Si les craintes de devoir manger ou conduire augmentent de jour en jour … il va falloir bientôt AUSSI choisir entre boire ou conduire, mais non pas boire du vin … mais bien boire de l’eau.

Ironie du sort, personne (ou presque ?) ne pense à l’utiliser l’alcool produit par le raisin pour faire avancer nos chères limousines …

Les experts sont de plus en plus nombreux à alerter sur le fait que les biocarburants, appelés ainsi en référence à leurs supposés bienfaits, sont toutefois loin d’être la panacée … soulignant que leur production nécessite une importante consommation en eau, ressource déjà limitée par ailleurs. Comme l’ont fait récemment les professionnels du secteur agro-alimentaire allemand, ils redoutent également que la fabrication à grande échelle de ces carburants « verts », faits à partir de produits agricoles, ne se fasse au détriment de la production des aliments de base.

« Lorsque les gouvernements et les entreprises discutent de la solution des biocarburants, je pense que la question de l’eau n’est pas suffisamment prise en compte », a ainsi indiqué Johan Kuylenstierna, directeur de la Semaine mondiale de l’eau. Ce congrès annuel est actuellement réuni pour sa 17e édition à Stockholm, en présence de quelque 2.500 experts du secteur de l’eau, venus du monde entier.

Selon le SIWI (Institut international de l’eau à Stockholm), en 2050, la quantité d’eau nécessaire à la fabrication de biocarburants sera équivalente a celle requise par le secteur agricole pour nourrir l’ensemble de la population de la planète.

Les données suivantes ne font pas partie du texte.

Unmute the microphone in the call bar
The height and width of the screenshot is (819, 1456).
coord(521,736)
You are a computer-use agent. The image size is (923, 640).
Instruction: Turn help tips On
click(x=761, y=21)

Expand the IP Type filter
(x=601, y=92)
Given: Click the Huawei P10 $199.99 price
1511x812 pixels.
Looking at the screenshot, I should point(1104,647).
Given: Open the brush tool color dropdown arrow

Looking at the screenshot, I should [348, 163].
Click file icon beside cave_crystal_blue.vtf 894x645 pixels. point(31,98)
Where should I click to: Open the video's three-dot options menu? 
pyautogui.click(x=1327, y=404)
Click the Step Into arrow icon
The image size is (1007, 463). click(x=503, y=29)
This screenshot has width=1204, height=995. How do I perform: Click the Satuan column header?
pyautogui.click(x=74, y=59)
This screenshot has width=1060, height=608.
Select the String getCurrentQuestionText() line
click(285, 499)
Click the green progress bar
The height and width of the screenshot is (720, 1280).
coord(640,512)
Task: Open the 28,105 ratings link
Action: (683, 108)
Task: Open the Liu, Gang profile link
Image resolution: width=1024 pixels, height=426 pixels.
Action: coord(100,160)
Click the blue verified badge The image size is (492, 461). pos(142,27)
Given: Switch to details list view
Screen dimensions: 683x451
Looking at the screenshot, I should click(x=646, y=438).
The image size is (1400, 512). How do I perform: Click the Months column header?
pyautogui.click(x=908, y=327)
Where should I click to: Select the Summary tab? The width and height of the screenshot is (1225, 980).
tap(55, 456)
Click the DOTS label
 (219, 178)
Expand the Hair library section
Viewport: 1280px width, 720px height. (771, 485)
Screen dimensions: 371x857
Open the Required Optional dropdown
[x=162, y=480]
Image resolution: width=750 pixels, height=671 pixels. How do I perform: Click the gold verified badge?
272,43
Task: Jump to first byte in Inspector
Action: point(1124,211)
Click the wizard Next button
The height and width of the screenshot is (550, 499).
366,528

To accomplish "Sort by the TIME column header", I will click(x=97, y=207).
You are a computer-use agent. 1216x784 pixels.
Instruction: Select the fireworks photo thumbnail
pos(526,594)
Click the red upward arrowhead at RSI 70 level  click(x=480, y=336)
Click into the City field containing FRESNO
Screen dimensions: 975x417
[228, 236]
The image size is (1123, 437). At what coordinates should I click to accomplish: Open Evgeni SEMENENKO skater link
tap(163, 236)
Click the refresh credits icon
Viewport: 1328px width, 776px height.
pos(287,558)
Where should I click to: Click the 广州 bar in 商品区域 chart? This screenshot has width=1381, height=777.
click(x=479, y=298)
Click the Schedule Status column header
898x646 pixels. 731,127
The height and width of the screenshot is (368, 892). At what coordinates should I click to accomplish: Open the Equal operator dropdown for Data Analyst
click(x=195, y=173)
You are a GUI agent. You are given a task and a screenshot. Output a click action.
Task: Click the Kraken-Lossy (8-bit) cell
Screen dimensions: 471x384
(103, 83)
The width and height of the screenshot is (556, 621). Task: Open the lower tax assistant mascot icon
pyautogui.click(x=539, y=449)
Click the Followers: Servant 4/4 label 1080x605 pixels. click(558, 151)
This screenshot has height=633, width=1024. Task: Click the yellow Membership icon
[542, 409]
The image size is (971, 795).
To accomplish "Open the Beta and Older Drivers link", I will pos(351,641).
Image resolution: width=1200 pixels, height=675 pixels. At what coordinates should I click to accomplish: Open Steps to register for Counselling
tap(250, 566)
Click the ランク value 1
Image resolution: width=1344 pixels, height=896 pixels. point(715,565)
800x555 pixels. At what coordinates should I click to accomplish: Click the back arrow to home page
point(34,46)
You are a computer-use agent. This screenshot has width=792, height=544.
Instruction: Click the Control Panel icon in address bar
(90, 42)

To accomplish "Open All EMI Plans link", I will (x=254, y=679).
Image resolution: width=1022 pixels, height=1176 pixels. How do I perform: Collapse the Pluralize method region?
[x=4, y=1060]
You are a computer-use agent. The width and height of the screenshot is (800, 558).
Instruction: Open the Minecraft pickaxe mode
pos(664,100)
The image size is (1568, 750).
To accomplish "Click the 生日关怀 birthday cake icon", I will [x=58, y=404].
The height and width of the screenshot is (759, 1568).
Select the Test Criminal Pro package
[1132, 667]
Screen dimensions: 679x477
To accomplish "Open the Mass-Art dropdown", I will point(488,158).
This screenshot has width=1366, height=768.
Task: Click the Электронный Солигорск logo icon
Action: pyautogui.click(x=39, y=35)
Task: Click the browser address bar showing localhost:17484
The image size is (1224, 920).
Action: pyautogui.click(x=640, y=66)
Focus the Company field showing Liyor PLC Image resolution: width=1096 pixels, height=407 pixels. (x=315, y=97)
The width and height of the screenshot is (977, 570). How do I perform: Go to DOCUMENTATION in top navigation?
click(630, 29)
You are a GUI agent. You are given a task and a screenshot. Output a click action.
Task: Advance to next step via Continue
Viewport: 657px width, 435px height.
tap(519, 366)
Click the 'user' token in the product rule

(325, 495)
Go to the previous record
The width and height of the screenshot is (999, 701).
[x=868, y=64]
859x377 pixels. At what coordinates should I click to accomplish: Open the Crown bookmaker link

Pour Sunita Narain, directrice du Centre pour la science et l’environnement, en Inde, les biocombustibles sont « une idée qui est bonne en théorie, mauvaise dans la pratique ». Selon cette experte influente, la priorité est d’aborder et de régler la question de la consommation de carburant. Car il est « extrêmement idiot » d’imaginer qu’il sera possible à l’avenir de consommer autant de biocarburant que nous consommons actuellement de combustible fossile, a-t-elle estimé. « Si nous voulons consacrer de l’eau (à la production de biocarburants), nous devons réduire la consommation des biocarburants. Par exemple, les destiner aux bus et non aux voitures », a-t-elle expliqué.

A noter par ailleurs, qu’un an après sa rédaction, le ministère chargé de l’environnement a mis en ligne un rapport de l’Inspection générale de l’environnement (IGE) et du conseil général de l’agriculture, de l’alimentation et des espaces ruraux sur «la mise en uvre du plan biocarburants au regard de la protection de la ressource en eau».

Lancé en 2005 par Jean-Pierre Raffarin, le plan doit permettre à la France d’atteindre les objectifs européens d’incorporation de 5,75% de biocarburants à l’horizon 2010. Plus ambitieux, Dominique de Villepin a ensuite visé un objectif de 5,75% dès 2008, puis de 7% en 2010 et de 10% en 2015.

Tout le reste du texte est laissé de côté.